Мигнариал жалобно смотрела на него огромными карими глазами. И темные круги под ее глазами появились не только потому, что от слез потекла краска, которой были подведены ее веки.
— Ганс… Ох, Ганс, я вовсе не смеюсь над тобой. Я никогда не стала бы смеяться над тобой. Я люблю тебя.
Взгляд Ганса и выражение его лица стали иными. Теперь у него был такой же горестный вид, как у Мигнариал.
— Я не собираюсь «идти на смерть», как ты говоришь. Я намерен пойти и забрать обратно мои деньги и моих лошадей. И мое уважение к себе самому. Если все это для тебя ерунда, то мне действительно жаль. Мне жаль, и… О боги моих отцов, но тебе не следовало ехать со мной, и я прошу прощения, что потянул тебя за собой.

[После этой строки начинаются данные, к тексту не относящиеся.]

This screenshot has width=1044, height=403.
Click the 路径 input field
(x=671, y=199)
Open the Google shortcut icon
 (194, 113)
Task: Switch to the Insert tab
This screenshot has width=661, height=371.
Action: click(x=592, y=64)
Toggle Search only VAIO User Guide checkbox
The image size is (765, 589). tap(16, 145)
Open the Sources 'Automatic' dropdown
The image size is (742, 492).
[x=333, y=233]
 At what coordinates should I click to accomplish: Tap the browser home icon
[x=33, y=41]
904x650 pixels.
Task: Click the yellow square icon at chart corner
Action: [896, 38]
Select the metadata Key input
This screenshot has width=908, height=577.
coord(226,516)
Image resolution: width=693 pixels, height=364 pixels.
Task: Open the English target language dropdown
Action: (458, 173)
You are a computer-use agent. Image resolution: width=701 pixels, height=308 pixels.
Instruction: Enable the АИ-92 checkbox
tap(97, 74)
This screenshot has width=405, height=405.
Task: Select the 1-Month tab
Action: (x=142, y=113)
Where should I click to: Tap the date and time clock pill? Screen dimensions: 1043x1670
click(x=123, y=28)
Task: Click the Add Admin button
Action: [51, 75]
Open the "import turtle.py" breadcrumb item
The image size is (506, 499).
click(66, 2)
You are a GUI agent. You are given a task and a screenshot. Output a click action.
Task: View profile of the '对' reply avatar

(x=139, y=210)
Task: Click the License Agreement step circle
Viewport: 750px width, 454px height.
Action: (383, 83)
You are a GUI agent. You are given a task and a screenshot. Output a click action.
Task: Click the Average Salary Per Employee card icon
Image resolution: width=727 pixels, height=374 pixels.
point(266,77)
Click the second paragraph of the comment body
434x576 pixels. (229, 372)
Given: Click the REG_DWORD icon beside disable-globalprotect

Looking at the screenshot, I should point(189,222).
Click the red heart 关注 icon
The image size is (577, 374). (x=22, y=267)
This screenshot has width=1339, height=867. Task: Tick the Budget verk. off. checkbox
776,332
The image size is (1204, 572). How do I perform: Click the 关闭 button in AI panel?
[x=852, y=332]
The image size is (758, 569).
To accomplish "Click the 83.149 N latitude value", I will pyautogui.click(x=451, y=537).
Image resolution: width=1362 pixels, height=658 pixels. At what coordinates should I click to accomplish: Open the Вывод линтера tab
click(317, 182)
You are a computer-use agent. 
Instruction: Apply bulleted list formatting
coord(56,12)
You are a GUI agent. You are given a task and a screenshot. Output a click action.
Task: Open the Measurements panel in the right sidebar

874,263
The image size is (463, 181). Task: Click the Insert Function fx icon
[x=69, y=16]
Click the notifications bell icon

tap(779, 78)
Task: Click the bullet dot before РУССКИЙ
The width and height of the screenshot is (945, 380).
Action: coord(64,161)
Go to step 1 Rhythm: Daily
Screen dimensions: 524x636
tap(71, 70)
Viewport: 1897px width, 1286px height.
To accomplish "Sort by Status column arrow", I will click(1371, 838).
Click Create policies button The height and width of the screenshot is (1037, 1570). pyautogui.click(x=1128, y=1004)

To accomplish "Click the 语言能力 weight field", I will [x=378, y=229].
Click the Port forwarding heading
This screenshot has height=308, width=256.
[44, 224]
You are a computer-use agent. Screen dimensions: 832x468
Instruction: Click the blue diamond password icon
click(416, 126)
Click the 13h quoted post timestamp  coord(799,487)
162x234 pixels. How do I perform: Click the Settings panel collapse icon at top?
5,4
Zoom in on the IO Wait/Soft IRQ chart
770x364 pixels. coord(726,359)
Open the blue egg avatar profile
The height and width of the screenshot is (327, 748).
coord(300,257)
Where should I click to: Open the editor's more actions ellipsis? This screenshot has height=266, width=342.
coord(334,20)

В течение нескольких минут Мигнариал смотрела в землю. Но когда она вновь подняла взгляд, ее глаза были ясными и чистыми. Она заговорила, медленно и отчетливо, на языке, которого Ганс не знал. Судя по тону и по произношению, это был не просто язык народа Мигнариал. Слова, произнесенные девушкой, были словами какого-то обряда, пришедшего из глубин долгой истории народа с'данзо. Ганс почувствовал, что эти слова не раз и не два произносили другие люди. Быть может, даже в особо торжественных случаях.